Il est toujours hasardeux de transposer la situation politique d’un pays sur un autre. L’histoire et les particularités des nations permettent rarement de faire des copiés-collés judicieux. Il est toutefois tentant, au-delà de la science politique locale, d’examiner les ressorts d’une victoire ou d’une défaite chez ses voisins pour en tirer des enseignements pour soi-même.
A coup sûr, c’est ce que font chez nous, en ce moment même, les experts en campagnes électorales à propos du résultat de l’élection présidentielle américaine. Aussi bien du côté de la majorité que de l’opposition. Tous doivent tenter de percer les secrets de la stratégie victorieuse de Barack Obama et de déceler les erreurs de celle de Mitt Romney. Il ne s’agit pas tant de « recettes de communication » que de « positionnements politiques »
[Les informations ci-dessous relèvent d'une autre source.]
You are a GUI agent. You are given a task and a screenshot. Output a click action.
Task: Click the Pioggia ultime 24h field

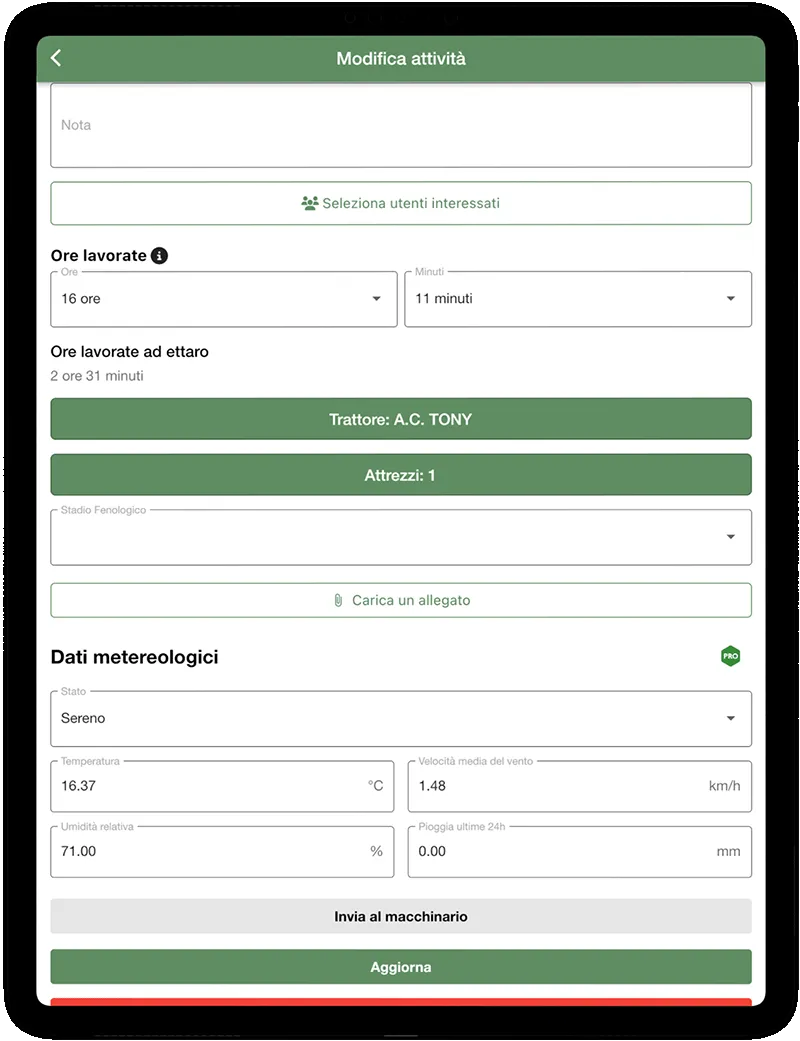[x=560, y=851]
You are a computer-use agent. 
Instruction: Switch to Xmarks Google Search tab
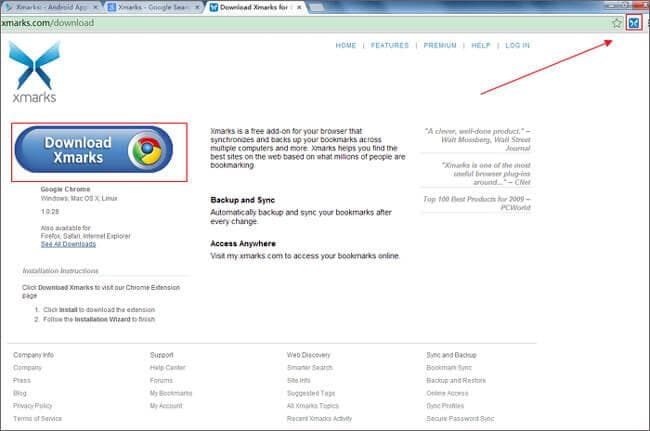[153, 7]
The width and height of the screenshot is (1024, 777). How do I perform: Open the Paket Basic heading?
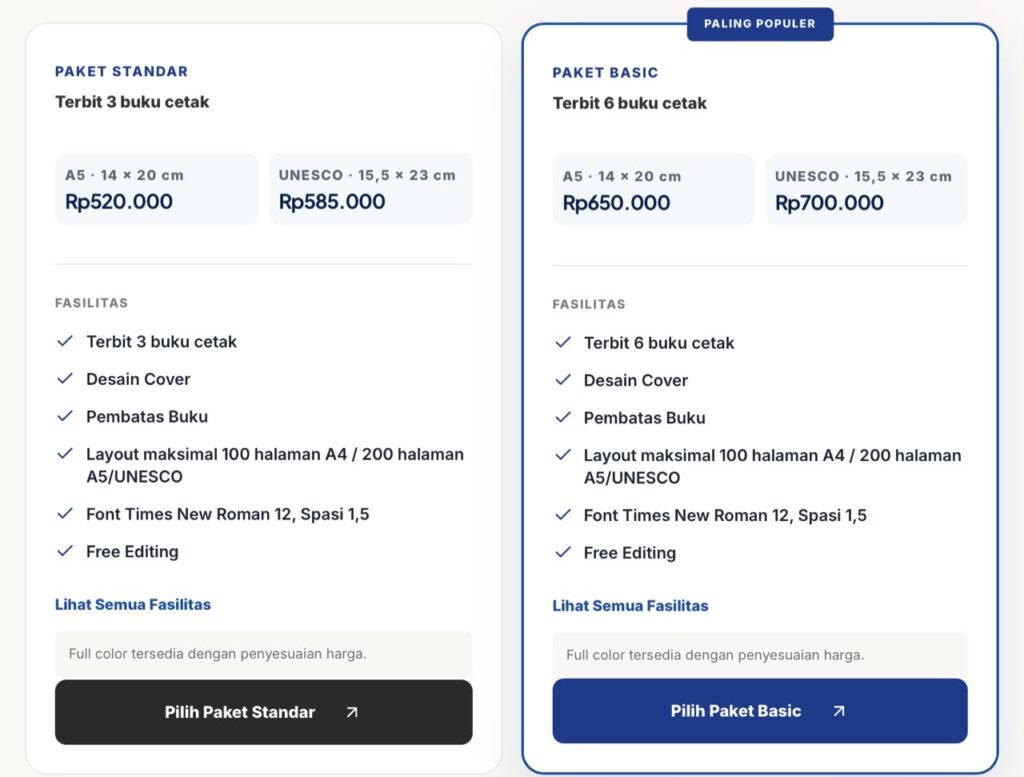(x=605, y=72)
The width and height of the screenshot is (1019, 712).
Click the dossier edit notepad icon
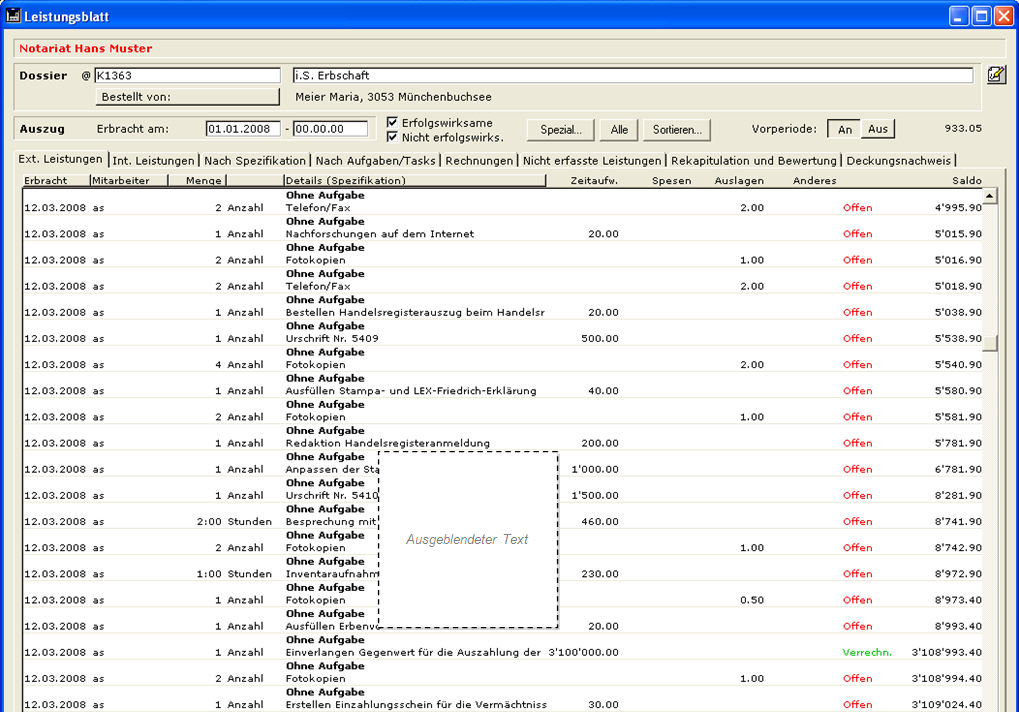(995, 75)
1On peut être réélu malgré la crise
Si tous ont été touchés, tous n’ont pas chuté. Nombre de chefs d’Etat et de gouvernement ont été les victimes politiques de la crise économique. Mais tous n’ont pas subi le sort de Brown, en Grande-Bretagne, de Socrates, au Portugal, de Berlusconi, en Italie, de Papandreou, en Grèce, de Zapatero, en Espagne, ou de Nicolas Sarkozy, en France, pour ne citer qu’eux. En face, les survivants sont peu nombreux : Merkel avait été reconduite en Allemagne, en 2009, Harper au Canada, en 2011, et Obama aujourd’hui, à Washington.
En dehors des retombées sociales de la crise, ce sont aussi les effets de l’impopularité et la force du rejet qui expliquent les revers électoraux. La France en est un exemple. Ces paramètres ont pesé sur la majeure partie du quinquennat précédent. Les mêmes causes produiront-elles les mêmes effets, en sachant que l’impopularité et le rejet ne se traitent pas de la même manière.
2On peut être réélu en segmentant l'électorat
Une des clés de la campagne victorieuse d’Obama a été sa volonté de s’adresser séparément et successivement à différents segments de l’électorat. D’aucuns appelleront ça du clientélisme. De fait, il a tenu un discours pour chacune des communautés, et pas seulement ethniques, qui composent la société américaine.
Ce type de campagne peut-il fonctionner dans un pays, la France, qui n’a ni tradition ni volonté politique – heureusement ! – communautariste ? La question n’a pas encore de réponse. Tout au plus peut-on noter que l’actuel président de la République a imprimé une double marque sociétale à son quinquennat naissant : la parité et la défense d’une minorité.
Par une action volontariste au moment de la formation du gouvernement, il a envoyé un signal à toutes les femmes, et par le choix d’engager la société dans la voie du « mariage pour tous », il montre à la minorité homosexuelle qu’elle a toute sa place, publiquement, dans la vie de la cité. S’agit-il d’un début de segmentation de l’électorat ?
3On peut être battu faute d’avoir choisi sa ligne
Les spécialistes de la politique américaine s’accordent à dire que, parmi les causes de l’échec de Romney, il y a eu ses voltes faces doublées de son incapacité à choisir entre les centristes républicains et les ultras du Tea party.
Toute comparaison avec la situation française n’est pas fortuite puisque, justement, ce choix a été au cœur de la campagne électorale de Nicolas Sarkozy, il a été à l’origine de la décision de créer l’UDI par Jean-Louis Borloo et qu’il est encore présent dans la confrontation qui oppose François Fillon et Jean-François Copé pour la présidence de l’UMP.
Et même si comparaison n’est pas raison, la droite française – qui espérait une victoire de Romney – a toutes les raisons de s’interroger sur sa propre stratégie à l’aune de celle, perdante, du parti conservateur américain. Car la défaite de Romney, c’est aussi celle des tentations d’alliance avec le Tea party.